I wonder when the FPS genre will cease to be the flavour of the month in this industry of ours. Over the years, different genres have enjoyed the spotlight, then taken a backseat, popularity moving in constant flux with modern trends and fickle tastes.
Luckily, in this day and age, most ardent players can appreciate all types of games, be it platformers, survival horror, roguelikes, RTS, twin stick shooters, beat-em-ups, dating simulations, and even take-photographs-up-girls-skirts open world adventures. If you like it then chances are you will find it somewhere on Steam, PSN, Xbox Live, Nintendo eShop and so on. When it comes to gaming, everything old is new again. Despite all this, one still can’t get away from the fact that FPSs take up a huge portion of mindshare, for better or for worse. At the end of the day, as an industry and a community, we really love shooting dudes in the face. E.T. Armies is one such game that aims to do the shooty shooty bang bang thing well and it does so with a surprising degree of confidence and panache, albeit on a much tighter budget than your traditional AAA blockbuster.

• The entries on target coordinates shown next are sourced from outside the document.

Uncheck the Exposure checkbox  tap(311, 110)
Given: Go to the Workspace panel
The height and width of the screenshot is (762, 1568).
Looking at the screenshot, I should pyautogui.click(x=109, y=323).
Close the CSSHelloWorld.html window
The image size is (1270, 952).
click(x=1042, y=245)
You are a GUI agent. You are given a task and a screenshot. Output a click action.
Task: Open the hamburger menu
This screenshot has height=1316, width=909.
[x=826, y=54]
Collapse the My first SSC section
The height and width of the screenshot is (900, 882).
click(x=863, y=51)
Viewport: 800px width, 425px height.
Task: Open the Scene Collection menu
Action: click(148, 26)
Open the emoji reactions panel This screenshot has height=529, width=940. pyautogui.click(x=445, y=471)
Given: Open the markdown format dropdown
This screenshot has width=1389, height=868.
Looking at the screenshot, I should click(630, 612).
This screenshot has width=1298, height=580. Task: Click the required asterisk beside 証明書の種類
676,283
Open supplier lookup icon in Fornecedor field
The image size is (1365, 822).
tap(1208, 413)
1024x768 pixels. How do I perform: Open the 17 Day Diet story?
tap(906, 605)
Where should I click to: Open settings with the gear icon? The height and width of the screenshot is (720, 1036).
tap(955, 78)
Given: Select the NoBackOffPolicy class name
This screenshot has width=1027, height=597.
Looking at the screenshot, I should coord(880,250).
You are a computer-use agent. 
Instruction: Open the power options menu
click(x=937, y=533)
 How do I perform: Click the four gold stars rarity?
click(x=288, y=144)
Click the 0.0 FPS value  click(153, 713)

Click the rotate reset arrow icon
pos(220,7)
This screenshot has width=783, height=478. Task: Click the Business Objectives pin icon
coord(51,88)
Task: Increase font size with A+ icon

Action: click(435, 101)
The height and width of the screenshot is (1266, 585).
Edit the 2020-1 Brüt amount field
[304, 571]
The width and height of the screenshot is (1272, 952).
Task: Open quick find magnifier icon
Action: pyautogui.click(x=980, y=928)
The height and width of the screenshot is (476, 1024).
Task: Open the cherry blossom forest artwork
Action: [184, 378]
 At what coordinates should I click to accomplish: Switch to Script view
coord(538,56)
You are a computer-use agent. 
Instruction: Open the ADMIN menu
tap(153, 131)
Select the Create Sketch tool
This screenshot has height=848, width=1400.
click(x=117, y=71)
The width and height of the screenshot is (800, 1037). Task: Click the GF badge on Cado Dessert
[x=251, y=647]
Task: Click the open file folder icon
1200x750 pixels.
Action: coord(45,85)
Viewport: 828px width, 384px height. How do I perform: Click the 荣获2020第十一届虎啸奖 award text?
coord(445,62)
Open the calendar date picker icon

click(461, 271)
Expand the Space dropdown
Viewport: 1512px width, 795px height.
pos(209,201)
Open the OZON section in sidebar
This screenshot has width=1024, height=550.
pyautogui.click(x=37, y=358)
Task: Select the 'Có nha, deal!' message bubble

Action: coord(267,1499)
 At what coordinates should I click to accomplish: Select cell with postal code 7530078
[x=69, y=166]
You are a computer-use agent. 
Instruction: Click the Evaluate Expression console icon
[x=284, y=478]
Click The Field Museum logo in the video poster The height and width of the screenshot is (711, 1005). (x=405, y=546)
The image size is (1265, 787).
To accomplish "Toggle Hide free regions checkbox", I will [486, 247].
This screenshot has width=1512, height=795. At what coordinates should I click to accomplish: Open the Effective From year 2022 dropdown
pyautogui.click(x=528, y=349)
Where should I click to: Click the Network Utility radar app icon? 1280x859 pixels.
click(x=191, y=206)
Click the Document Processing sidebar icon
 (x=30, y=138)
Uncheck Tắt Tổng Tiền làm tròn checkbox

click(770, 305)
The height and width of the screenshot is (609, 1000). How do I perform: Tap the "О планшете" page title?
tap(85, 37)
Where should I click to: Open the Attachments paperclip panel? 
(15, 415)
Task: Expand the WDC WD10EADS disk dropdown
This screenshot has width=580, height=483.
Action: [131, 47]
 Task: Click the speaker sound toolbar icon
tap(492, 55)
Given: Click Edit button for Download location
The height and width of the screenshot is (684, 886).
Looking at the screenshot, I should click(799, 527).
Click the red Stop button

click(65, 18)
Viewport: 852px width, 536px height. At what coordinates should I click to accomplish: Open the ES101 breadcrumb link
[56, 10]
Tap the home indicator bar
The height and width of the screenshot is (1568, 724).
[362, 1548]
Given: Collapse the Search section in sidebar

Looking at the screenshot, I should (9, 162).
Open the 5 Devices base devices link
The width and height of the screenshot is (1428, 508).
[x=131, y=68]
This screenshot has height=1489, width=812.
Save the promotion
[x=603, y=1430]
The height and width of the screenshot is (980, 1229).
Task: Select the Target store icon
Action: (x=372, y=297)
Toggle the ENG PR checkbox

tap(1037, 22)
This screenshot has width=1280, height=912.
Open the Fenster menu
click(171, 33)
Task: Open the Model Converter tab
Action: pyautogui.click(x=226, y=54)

Published by Merge Games and developed by Iranian developer Raspina, it’s a small miracle that E.T. Armies was released in the west at all. Due to trade sanctions being lifted against Iran by the west, Raspina are now able to release its games in western markets. E.T. Armies’ forthcoming Steam release is a direct result of the recent lifting of those sanctions which is great news for the global games market and the future of Iranian game development; if this is what an Iranian indie studio can come up with on a tight budget, I’m excited at the prospect of what these guys can come up with in the future given a bigger budget and a little more experience.
Now, I want to nip this in the bud nice and early; E.T. Armies is a terrible name. It makes me think more about Steven Spielberg’s little bug-eyed dude – you know, the one who wanted to phone home all the time – and less about intergalactic space war. It’s a bone-crushingly uninspired name that does not do the game justice. Additionally, I wish I could stop there and wax wondrously about how awesome the story and narrative of the game is… but sadly, the story is mediocre at best, and is merely a wobbly hook to hang the solid and engaging action upon.
Set in a dystopian future where Earth’s resources have been depleted, the majority of mankind have been forced to abandon their home planet in a last ditch attempt at survival. The humans that have abandoned Earth, in search of pastures anew, are referred to as the Parsis. However, those left behind have grown bitter and resentful of the Parsis and have united in their lonely struggle on a barren planet devoid of hope. Those left behind are referred to as the Forsaken and these guys are seriously pissed at the Parsis for leaving them high and dry. You fight for the Parsis, in their bid to vanquish the Forsaken’s vengeful insurrection.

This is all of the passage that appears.